Indrukwekkende zaken moeten eerst bezinken voordat je over hen praat. De  San Isidro basiliek is één van hen. Kerken en monumenten lijken statische elementen in de stad maar schijn bedriegt. Ik herinner mij dat de kerk een zwart geblakerd gebouw was tijdens onze eerste bezoek. Roet had zich sinds de start van de industriële revolutie aan het steen vastgehecht. Daardoor werd de drempel om naar binnen te gaan nog hoger want, eerlijk is eerlijk, de kerk heeft niet een van de mooiste fronten. Ik weet het, Romaanse dubbele bogen sieren de toegangsdeur en Romaanse kapitelen met mijn vriendjes staan daarbij op wacht maar de pauwen keken chagrijnig, de engeltjes hadden een wel heel gemaakte glimlach en zelfs de kerkvaders hadden moeite om de voorbijganger tot diepere, hogere gedachten te verleiden.
Isidorus4
het front van de San Isidoro
Nee, de schoonheid van de San Isidro basiliek is verborgen en ontdek je pas nadat je binnenstaat. Dan zie je het harmonisch interieur waarvan het Romaanse ontwerp nog altijd overheerst. Hier hoor je zelden grote luidruchtige toeristengroepen, normaliter zitten hier wat bewoners in de banken, vergezeld van een enkele buitenlander die met open mond naar het altaar staart. Want daar, temidden van al het steen en in de duisternis van de kerk, pronkt een enorm kunstwerk van 5 meter hoog, talloos veel kleine schilderijen, die bijbelse verhaal of heiligenleven vertellen. Ik heb niet het geduld om alle schilderijen te bekijken, daarvoor moet ik ook dichterbij staan, maar de rode gloed is warm en bekend en wordt intenser door dat van het verguldde raamwerk.
Isidorus3
interieur van San Isidoro, overdag
Ik loop langzaam tussen de bogen van het schip. De kerk staat niet vol met zijaltaren en grafmonumenten, de muren zijn leeg maar daardoor kan het aanwezige des te meer pronken. Zie de engeltjes die rondom het altaar de koepelbalken steunen, zie de rode koppen die belangrijke heiligenbeelden torsen en natuurlijk zie mijn vrienden; het hele Romaanse pantheon van ooievaars, adelaars en duiveltjes die de zondigen de de hel indrijven.
Isidorus1
San Isidoro, detail
Tijdens mijn rondgang hoor ik een zacht gezang, het blijkt een mis te zijn die niet meer in de hoofdkerk maar in een kleinere zijkapel wordt gehouden. Ik zie oude mannen zingen, ik heb geen medelijden, het zijn slechts weinigen maar hun warme geluid vult de ruimte en houdt je vast. Zij hebben een kerk gekend die elke dag vol zat, die de klokken luidde en waarna het schip volstroomde. Ik hoop dat ze niet te veel denken aan de verleden tijd, aan de grote kerkgemeente, maar vooral aan wat ze nu vormen, een groep mensen waar vol bewondering en genegenheid naar wordt gekeken en geluisterd.
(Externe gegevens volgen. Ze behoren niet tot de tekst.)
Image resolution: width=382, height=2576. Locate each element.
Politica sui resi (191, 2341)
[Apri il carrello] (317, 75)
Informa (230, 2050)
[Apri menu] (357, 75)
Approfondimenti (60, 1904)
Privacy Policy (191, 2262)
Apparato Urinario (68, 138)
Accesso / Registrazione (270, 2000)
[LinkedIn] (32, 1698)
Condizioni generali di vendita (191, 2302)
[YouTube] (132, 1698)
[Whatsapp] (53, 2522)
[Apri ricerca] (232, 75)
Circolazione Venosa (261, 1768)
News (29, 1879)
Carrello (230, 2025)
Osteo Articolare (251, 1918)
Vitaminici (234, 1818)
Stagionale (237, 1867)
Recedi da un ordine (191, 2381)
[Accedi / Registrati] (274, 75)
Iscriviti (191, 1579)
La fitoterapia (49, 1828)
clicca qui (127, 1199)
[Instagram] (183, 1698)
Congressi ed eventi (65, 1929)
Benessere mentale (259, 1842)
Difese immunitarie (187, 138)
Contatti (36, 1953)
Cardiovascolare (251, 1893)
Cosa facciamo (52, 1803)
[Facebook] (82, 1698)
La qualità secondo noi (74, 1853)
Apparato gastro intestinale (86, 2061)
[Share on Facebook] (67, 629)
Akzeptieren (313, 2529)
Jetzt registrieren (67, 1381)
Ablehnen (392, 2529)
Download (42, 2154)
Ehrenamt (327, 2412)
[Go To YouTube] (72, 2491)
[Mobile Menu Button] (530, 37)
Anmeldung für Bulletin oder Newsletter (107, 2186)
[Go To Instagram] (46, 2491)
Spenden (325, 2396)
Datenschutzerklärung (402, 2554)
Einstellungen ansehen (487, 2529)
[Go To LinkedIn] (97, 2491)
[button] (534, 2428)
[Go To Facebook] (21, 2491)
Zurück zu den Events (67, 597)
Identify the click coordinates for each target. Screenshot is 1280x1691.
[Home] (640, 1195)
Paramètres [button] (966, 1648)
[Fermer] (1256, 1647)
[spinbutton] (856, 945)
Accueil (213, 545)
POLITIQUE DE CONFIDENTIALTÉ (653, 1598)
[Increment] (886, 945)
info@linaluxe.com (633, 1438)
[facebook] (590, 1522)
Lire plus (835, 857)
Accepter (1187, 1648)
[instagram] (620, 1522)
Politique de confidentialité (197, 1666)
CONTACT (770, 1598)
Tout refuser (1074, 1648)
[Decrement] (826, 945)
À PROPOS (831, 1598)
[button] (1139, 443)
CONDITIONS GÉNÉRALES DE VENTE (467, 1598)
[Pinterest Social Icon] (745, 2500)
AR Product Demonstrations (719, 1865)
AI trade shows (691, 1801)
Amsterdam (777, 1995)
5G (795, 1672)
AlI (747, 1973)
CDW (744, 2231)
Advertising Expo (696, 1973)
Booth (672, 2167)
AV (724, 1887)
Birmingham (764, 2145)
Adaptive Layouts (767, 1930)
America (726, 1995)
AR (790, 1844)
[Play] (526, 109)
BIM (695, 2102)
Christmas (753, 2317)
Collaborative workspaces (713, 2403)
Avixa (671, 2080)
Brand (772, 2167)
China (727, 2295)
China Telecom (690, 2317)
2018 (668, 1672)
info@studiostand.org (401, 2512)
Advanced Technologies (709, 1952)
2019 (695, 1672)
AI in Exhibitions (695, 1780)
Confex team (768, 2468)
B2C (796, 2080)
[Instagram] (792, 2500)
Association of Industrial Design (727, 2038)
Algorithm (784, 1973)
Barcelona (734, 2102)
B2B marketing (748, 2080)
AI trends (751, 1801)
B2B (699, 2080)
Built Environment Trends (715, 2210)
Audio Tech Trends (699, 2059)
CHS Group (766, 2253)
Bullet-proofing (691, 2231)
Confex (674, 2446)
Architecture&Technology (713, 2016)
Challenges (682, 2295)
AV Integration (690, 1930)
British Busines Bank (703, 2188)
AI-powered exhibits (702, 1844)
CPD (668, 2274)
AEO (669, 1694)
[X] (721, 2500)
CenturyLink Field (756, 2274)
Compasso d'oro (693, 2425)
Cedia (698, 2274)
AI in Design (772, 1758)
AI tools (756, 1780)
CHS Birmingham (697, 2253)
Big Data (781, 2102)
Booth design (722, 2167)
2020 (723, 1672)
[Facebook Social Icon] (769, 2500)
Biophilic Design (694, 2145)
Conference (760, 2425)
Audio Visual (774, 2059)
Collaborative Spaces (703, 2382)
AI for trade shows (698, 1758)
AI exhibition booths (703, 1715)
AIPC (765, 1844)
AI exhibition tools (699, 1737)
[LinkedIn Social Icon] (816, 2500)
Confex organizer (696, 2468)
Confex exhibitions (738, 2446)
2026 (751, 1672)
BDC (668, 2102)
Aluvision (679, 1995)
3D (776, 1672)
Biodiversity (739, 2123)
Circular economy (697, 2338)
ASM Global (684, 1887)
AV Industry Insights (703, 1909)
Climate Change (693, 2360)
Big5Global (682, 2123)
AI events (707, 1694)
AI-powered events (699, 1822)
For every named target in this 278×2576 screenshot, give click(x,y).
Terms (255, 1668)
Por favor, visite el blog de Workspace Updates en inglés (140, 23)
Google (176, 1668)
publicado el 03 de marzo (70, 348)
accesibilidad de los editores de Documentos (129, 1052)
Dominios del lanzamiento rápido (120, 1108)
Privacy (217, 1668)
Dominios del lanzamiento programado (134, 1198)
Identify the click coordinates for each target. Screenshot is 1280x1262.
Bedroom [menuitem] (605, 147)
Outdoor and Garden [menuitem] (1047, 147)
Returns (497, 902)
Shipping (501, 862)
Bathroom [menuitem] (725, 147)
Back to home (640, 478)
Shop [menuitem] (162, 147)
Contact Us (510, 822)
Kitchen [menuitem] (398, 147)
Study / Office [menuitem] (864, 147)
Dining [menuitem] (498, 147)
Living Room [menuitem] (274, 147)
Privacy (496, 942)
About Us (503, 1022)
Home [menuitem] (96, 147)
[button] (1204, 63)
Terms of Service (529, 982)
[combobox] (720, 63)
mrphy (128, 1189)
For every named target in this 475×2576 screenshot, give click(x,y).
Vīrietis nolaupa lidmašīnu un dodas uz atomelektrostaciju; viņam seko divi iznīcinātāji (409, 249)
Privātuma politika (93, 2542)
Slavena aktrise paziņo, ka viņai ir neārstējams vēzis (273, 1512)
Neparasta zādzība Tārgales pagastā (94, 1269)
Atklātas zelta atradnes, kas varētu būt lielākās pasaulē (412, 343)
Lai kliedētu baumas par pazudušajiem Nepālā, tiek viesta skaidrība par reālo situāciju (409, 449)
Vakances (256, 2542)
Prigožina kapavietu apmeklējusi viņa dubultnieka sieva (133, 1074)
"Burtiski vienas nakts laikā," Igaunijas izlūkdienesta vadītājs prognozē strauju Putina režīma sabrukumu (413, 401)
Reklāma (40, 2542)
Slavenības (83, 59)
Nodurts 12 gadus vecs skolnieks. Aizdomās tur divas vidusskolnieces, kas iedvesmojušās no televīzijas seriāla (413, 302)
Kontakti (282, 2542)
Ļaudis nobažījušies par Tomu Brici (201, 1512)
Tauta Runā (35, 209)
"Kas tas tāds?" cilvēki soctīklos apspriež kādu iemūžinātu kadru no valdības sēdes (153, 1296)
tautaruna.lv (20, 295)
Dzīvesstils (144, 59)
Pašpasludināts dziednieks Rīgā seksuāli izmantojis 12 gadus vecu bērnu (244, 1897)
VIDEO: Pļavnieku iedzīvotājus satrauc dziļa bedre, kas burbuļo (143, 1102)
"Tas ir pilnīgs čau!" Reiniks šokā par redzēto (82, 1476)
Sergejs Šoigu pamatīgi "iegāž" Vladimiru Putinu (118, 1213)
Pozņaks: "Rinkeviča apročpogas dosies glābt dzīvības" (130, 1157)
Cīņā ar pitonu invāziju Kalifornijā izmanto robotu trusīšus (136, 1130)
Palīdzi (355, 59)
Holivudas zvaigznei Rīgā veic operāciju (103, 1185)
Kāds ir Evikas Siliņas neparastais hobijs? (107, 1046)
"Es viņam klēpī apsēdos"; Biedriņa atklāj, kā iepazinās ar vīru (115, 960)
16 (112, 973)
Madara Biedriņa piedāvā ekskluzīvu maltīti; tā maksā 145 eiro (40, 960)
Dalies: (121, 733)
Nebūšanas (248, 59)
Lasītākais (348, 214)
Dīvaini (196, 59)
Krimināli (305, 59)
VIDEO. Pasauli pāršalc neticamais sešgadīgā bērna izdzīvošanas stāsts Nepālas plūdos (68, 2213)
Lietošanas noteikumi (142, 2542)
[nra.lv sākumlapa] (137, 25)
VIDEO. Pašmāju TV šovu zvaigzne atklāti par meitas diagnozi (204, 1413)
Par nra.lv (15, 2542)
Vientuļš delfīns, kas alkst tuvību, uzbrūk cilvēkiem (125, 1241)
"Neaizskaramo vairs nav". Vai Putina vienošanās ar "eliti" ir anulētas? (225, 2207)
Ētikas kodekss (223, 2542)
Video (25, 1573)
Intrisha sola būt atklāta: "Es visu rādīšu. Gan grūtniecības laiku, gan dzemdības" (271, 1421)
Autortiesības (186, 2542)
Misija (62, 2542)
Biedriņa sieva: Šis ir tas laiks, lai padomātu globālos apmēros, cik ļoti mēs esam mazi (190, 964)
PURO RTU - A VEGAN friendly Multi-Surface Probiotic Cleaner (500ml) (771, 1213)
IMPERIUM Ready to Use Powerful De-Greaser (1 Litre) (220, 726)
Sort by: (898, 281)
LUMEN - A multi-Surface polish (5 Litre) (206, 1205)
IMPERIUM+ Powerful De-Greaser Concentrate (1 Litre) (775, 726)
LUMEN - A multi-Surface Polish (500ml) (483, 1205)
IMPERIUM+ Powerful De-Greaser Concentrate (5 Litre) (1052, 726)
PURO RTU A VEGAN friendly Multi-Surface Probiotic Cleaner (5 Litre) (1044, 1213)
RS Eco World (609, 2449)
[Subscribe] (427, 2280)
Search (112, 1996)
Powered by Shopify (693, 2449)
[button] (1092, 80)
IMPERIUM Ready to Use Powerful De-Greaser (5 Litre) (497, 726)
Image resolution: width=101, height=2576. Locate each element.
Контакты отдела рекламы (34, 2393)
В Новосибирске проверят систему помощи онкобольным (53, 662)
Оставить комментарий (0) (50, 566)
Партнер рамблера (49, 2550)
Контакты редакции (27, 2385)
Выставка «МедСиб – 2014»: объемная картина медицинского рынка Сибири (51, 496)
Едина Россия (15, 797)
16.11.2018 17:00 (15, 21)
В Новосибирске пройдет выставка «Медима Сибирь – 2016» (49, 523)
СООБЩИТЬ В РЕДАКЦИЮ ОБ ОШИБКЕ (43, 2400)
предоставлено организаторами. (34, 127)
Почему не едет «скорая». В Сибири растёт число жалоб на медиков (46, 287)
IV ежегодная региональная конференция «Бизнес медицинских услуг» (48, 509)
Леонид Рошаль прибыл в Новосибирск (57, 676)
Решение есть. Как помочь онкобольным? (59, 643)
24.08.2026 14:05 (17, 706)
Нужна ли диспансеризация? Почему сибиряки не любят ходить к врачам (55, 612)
San Isidoro, we zijn hier al zo vaak geweest en ik had geen idee wie deze heilige was. Dus vanmiddag heb ik in Wikipedia gezocht. De heilige Isidorus was in de 7e eeuw bisschop van Sevilla, een tijd waarin Spanje tot het Visigotische rijk behoorde. Ondanks al die barbaren en temidden van de teloorgang van de klassieke cultuur heeft Isidoro een groots werk geschreven, de Etymologiae, geschreven, een kloek encyclopedisch werk van 20 delen waarin hij de belangrijke citaten uit antieke werken verzamelde en dat de Wikipedia werd voor de 1oe eeuwse en latere monniken. Daarnaast heeft hij ook een soort Short history of Everything geschreven, een werk over astronomie en andere natuurhistorische onderwerpen, een mystiek werk over getallen en een Chronici Majora, een universele geschiedschrijving. Er zijn schrijvers die met minder genoegen moeten nemen. Zijn roem was groot en hij heeft een paar concilies voorgezeten waarin het Arianisme, de toenmalige godsdienst van de Goten tot het einde der tijden werd verdoemd. Daarna zegevierde het katholicisme en werd Isidorus in latere eeuwen tot kerkvader gepromoveerd.
Terwijl ik dit las vroeg ik mij af waarom deze kerk in Léon naar de Sevillanse bisschop is vernoemd. Maar ook die vraag wordt door Wikipedia beantwoordt. In de 11e eeuw, op een moment dat de Arabieren in Andalucía werden belaagd door christelijke ridders uit Navarra en Léon, werd een deal gesloten waarbij de vermeende stoffelijke resten van Isidorus aan Fernando I, de koning van Léon, werden gegeven. De koning en vooral zijn vrouw Urraca zagen hiervan het belang en hebben ter ere van Isidoro een Romaanse kerk laten bouwen. De Camino bestond in die tijd al (meer dan 1000 jaar geleden…) en het aantal pelgrims dat Léon bezocht steeg spectaculair na de inwijding van de kerk.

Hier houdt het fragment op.